It’s easy to understand why sewage pollution is less than appealing. But is it really a problem for coral reefs? Research suggests that the potent and toxic cocktail spilling from our sewers poses a significant risk to corals and human health.
What’s Going On?
The most widely recognized pollutant within sewage is excess nutrients, which can fuel algal and seaweed growth that ultimately takes over a reef. But other toxic components of sewage — like fresh water and heavy metals — can weaken coral’s ability to fend off disease or kill them outright.
Most sewage finds its way into the ocean as either poorly treated or untreated discharge, or as stormwater runoff. In places with little to no infrastructure, like the developing world, the majority of wastewater goes untreated. For example, about 85 percent of the wastewater entering the sea in the Caribbean is untreated, according to the United Nations Environmental Program.
But the problem is not limited to developing countries. Old or poorly maintained infrastructure in the United States and other developed nations result in sewage overflow during heavy rain.
What the Science Says
Sewage pollution is a widespread problem: A full 96 percent of places that have both people and coral reefs have a sewage pollution problem, according to recent research by Stephanie Wear, The Nature Conservancy’s lead scientist for coral reef conservation.

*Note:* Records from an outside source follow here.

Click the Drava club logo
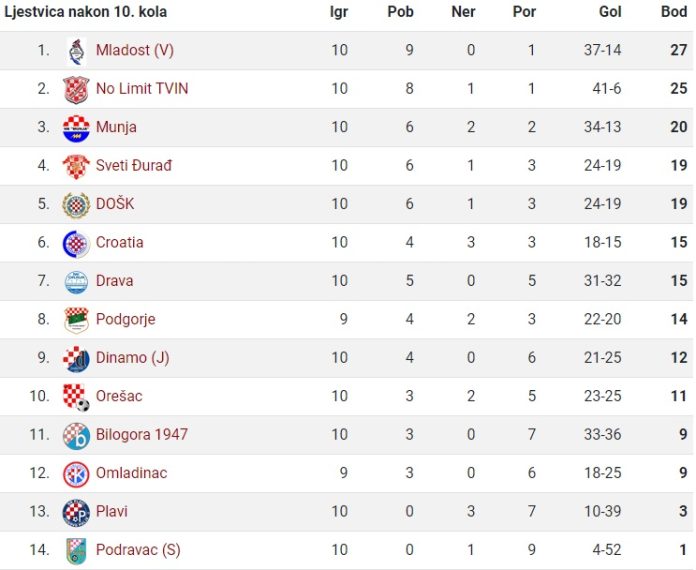696x570 pixels. 76,282
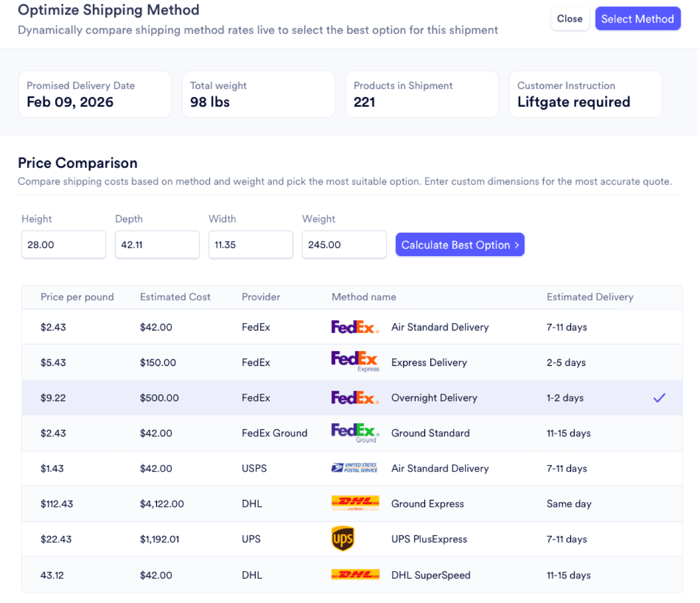Click Calculate Best Option button
Screen dimensions: 700x603
pos(460,245)
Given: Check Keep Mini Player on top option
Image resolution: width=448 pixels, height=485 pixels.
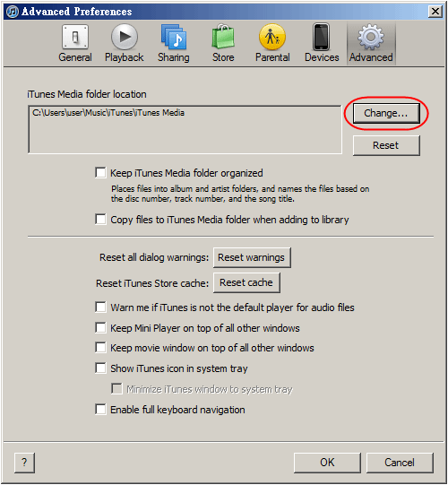Looking at the screenshot, I should click(x=100, y=327).
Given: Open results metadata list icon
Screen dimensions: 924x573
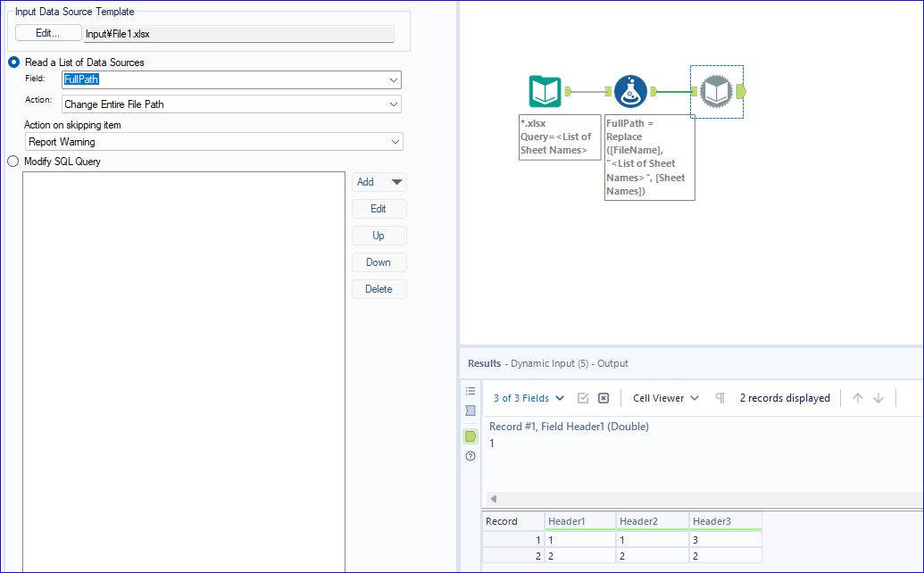Looking at the screenshot, I should [x=470, y=391].
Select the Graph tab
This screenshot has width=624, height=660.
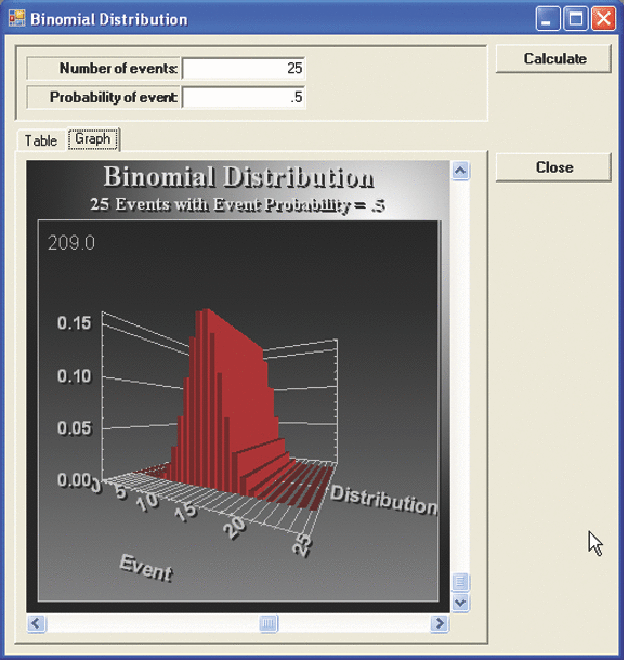[93, 139]
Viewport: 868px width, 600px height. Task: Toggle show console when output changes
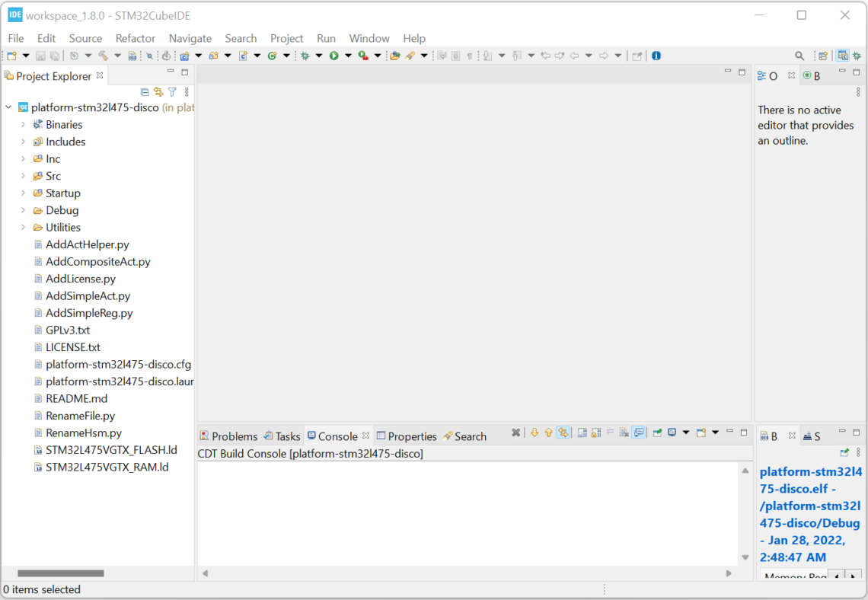[639, 432]
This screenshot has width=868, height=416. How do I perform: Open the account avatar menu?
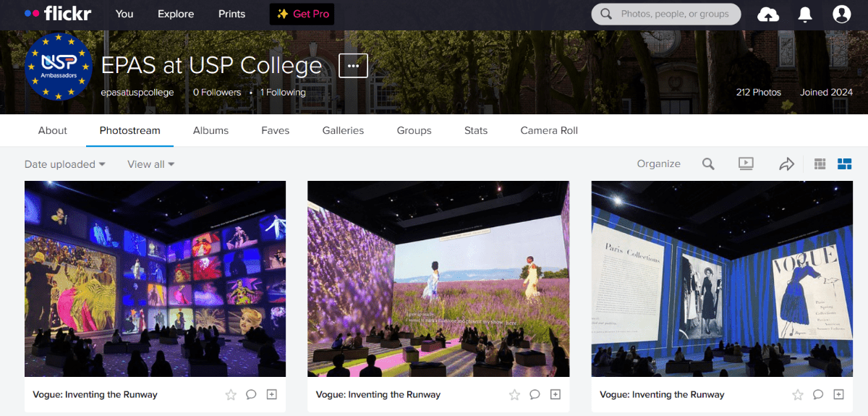coord(841,14)
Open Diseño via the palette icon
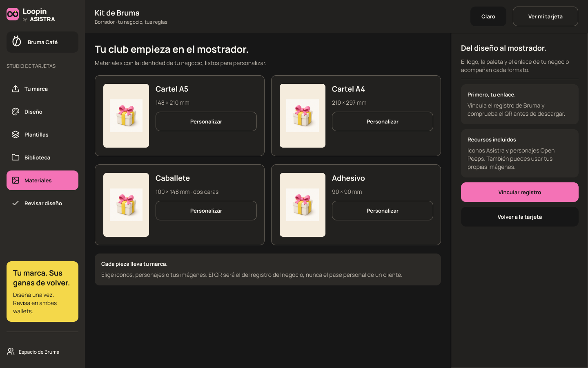This screenshot has width=588, height=368. (x=16, y=112)
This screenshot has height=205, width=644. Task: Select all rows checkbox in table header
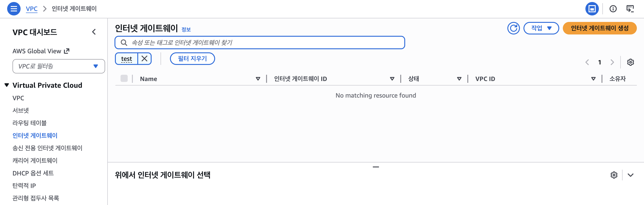click(124, 78)
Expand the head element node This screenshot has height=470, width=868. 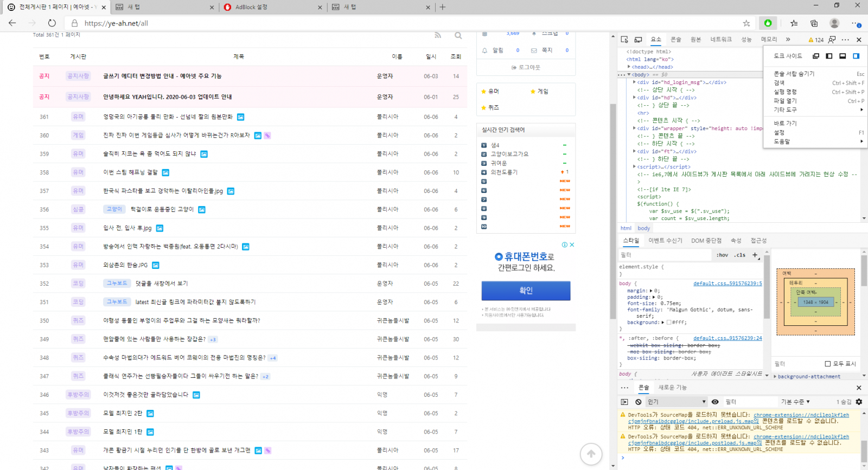click(x=629, y=67)
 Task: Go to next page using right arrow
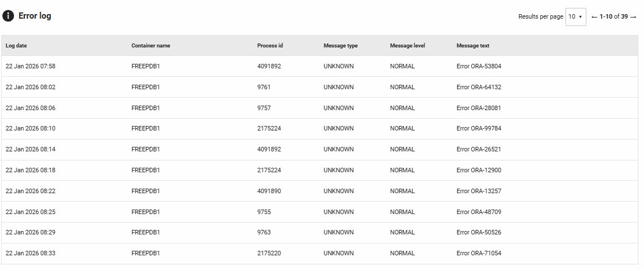coord(633,17)
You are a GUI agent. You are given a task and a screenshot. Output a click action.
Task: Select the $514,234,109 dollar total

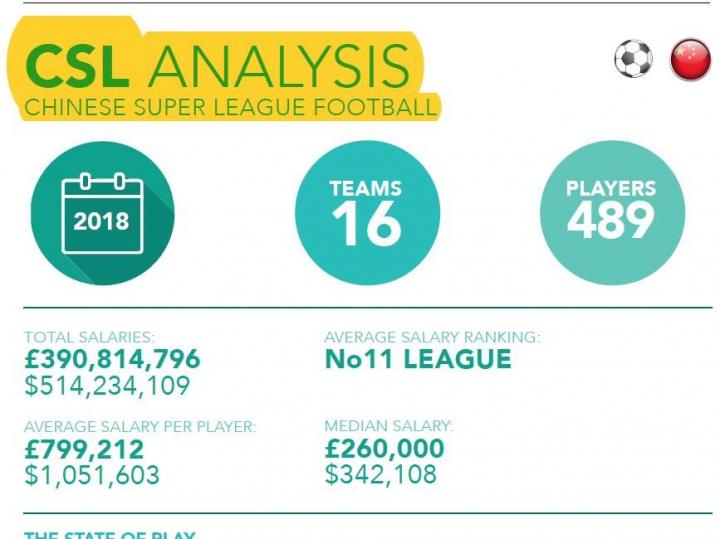tap(107, 385)
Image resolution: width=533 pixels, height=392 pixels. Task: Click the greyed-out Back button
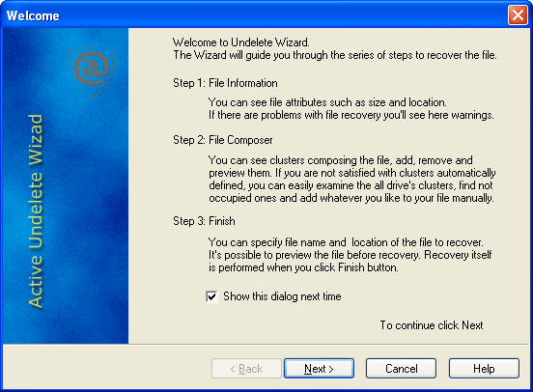pos(246,369)
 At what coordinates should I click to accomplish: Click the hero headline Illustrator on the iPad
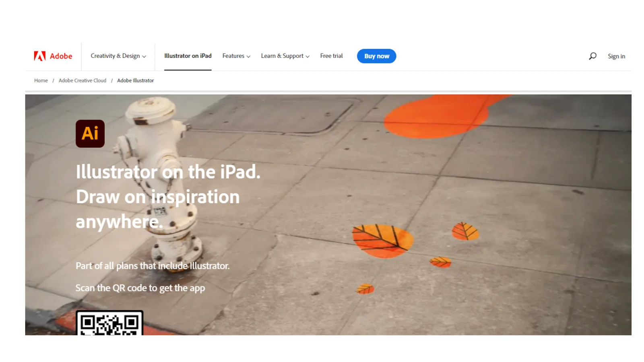click(168, 172)
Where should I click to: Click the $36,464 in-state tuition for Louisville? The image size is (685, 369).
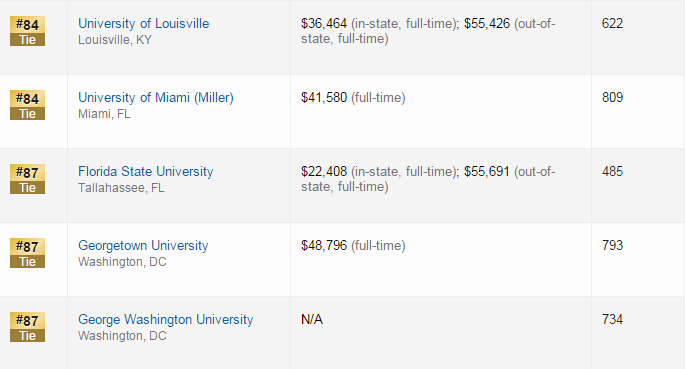pyautogui.click(x=324, y=24)
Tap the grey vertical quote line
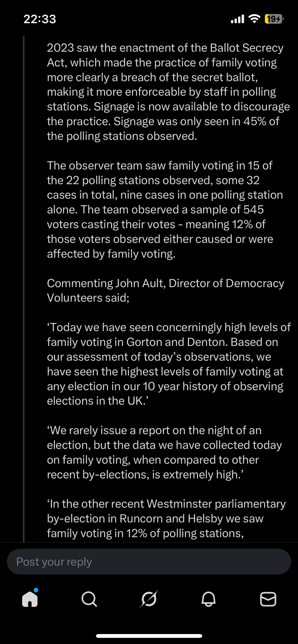 tap(24, 290)
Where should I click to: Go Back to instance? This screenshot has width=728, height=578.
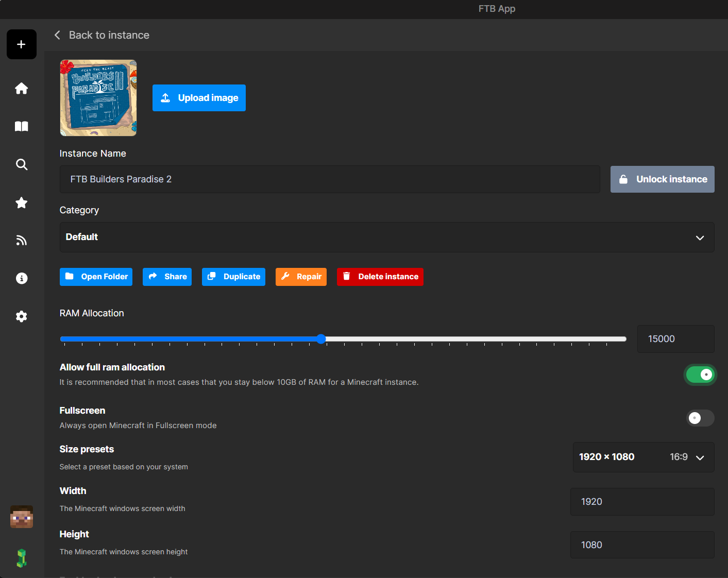pos(102,35)
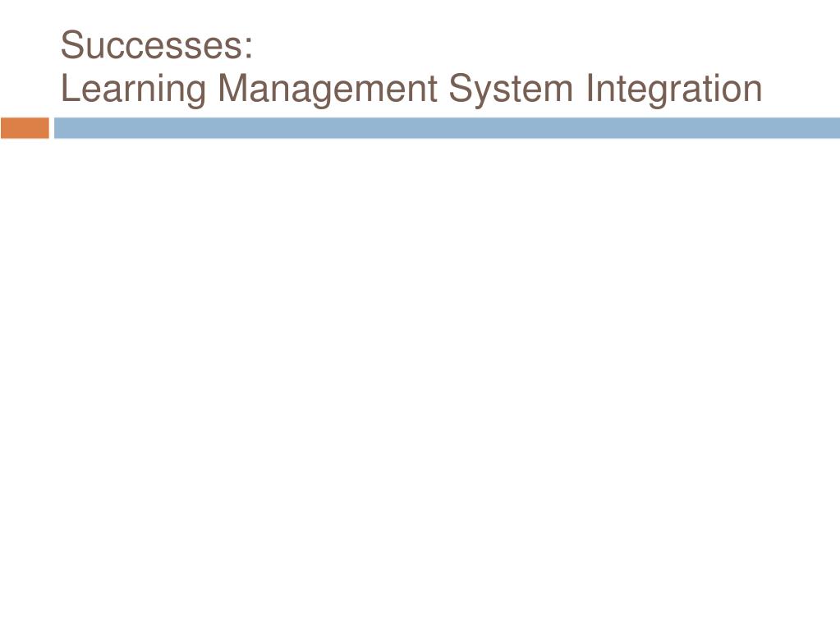The height and width of the screenshot is (630, 840).
Task: Select the word "Learning" in the heading
Action: pos(133,89)
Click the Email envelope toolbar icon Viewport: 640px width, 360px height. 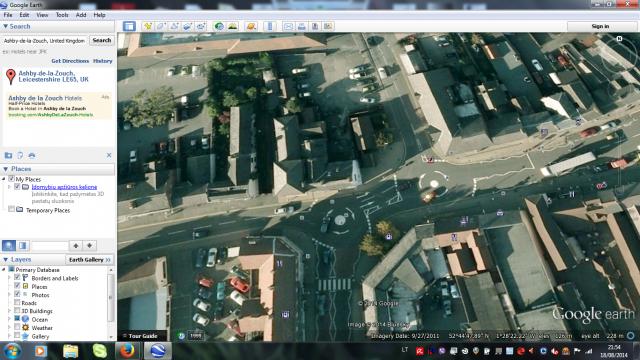point(288,27)
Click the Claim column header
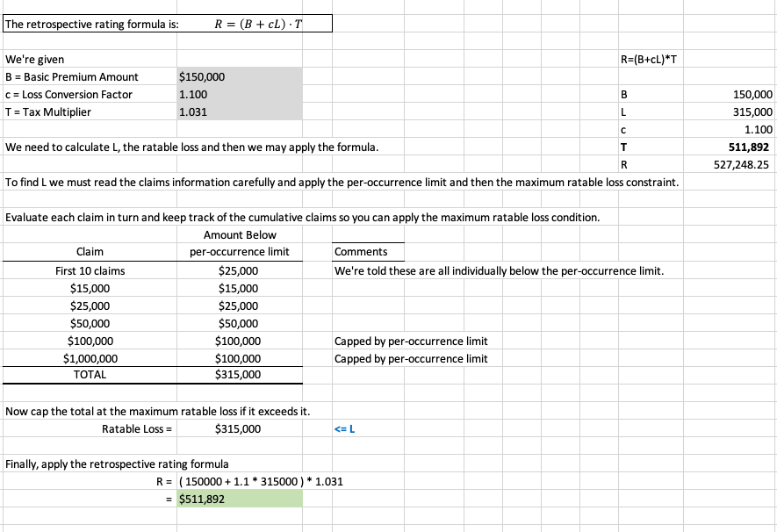The image size is (777, 532). [x=90, y=252]
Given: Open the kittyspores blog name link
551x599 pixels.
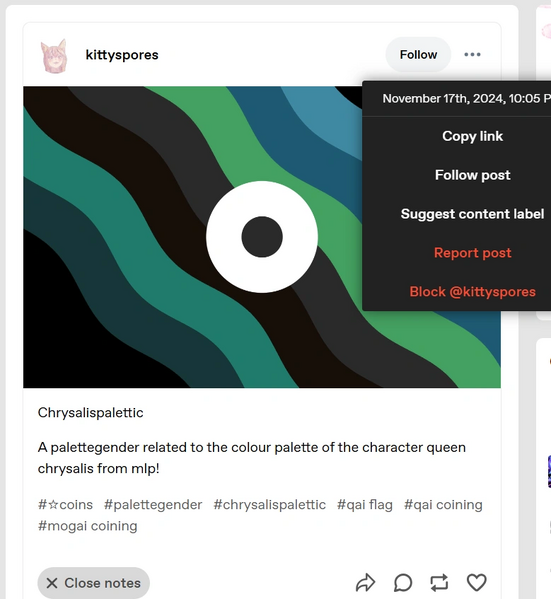Looking at the screenshot, I should click(x=122, y=55).

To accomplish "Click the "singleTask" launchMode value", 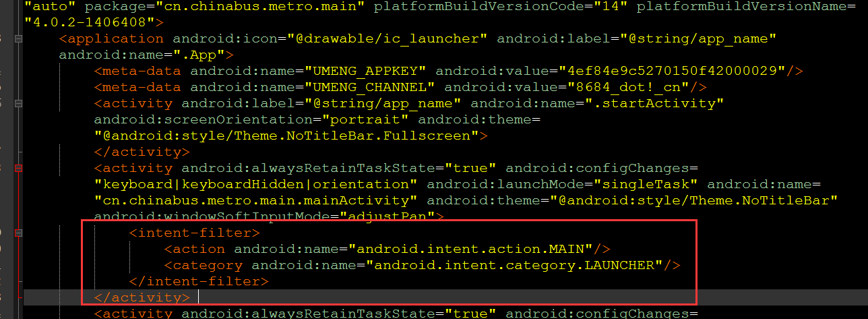I will click(646, 184).
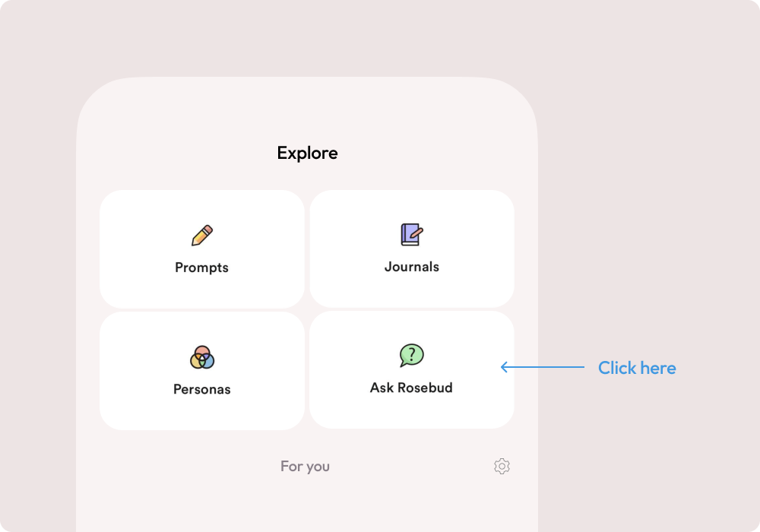Click the "Explore" heading
This screenshot has height=532, width=760.
[307, 153]
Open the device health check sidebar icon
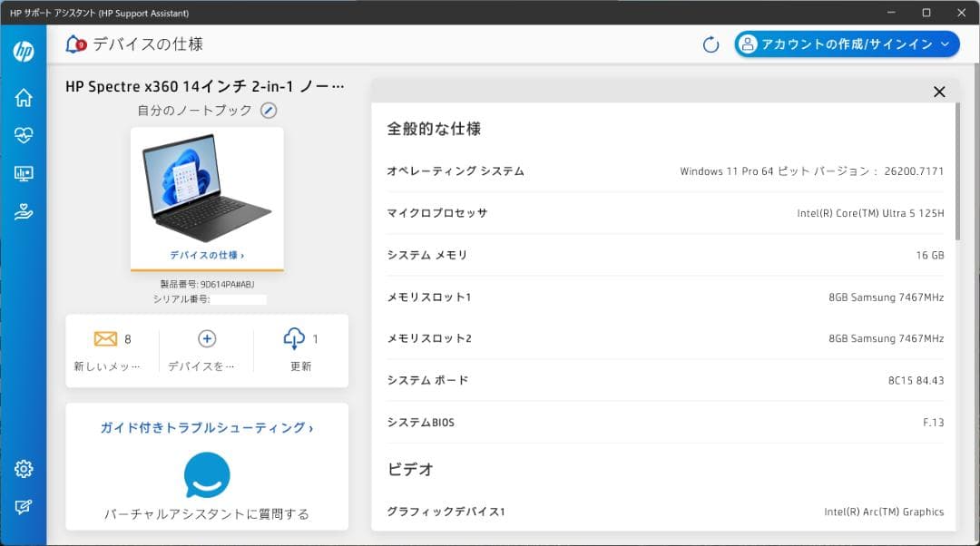 pos(24,134)
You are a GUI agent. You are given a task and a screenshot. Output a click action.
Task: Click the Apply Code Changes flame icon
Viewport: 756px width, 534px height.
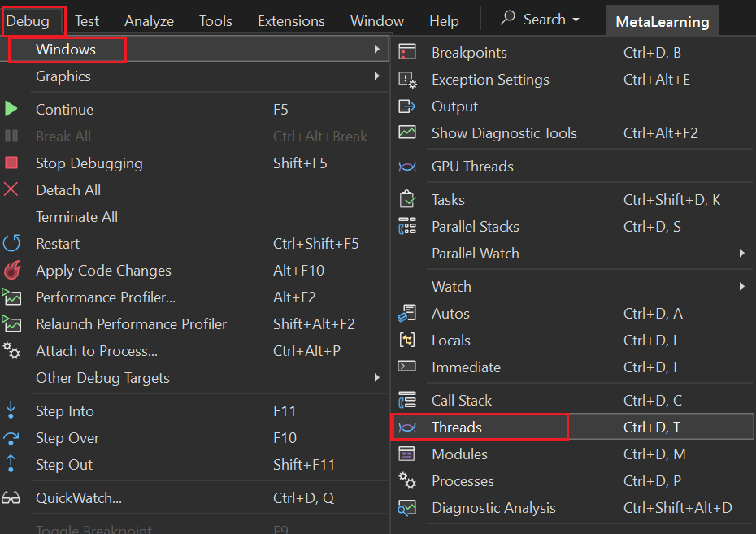tap(11, 270)
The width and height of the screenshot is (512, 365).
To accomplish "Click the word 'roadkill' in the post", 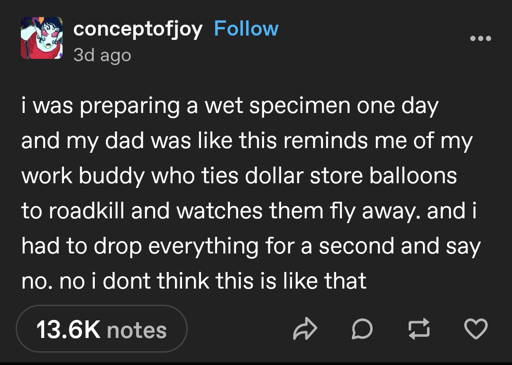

The many pollutants within sewage are harmful on their own, Wear says, but often interact with each other to create more potent compounds. The primary pollutants within sewage include: fresh water, endocrine disruptors, heavy metals, pathogens, and other toxins, especially pharmaceuticals.
Why It’s Important
Sewage pollution threatens the ecosystem services that coral reefs provide people, including: shoreline protection, ecotourism, artisanal and commercial fisheries, and medicines. Environmental consultants estimate these services are worth $31 billion U.S. dollars each year.
It’s also a major threat to human health —fecal contamination sickens millions of people each year, and measures to curb sewage pollution will benefit both coral reefs and humans.
Additionally, sewage pollution threatens to undermine other marine conservation efforts. Wear says that current protection measures — like reducing overfishing or establishing marine protected areas — are pointless if the health of a reef is jeopardized by sewage pollution.
The Bottom Line
Sewage pollution is a major threat to coral reefs worldwide, killing corals and making them more susceptible to disease. Scientists, conservationists and managers recognize that sewage pollution is a significant threat, but are not devoting the necessary time and money to address the problem.
“We need to work beyond our comfort zones as conservationists and managers and reach out to the broad community to address this issue,” says Wear.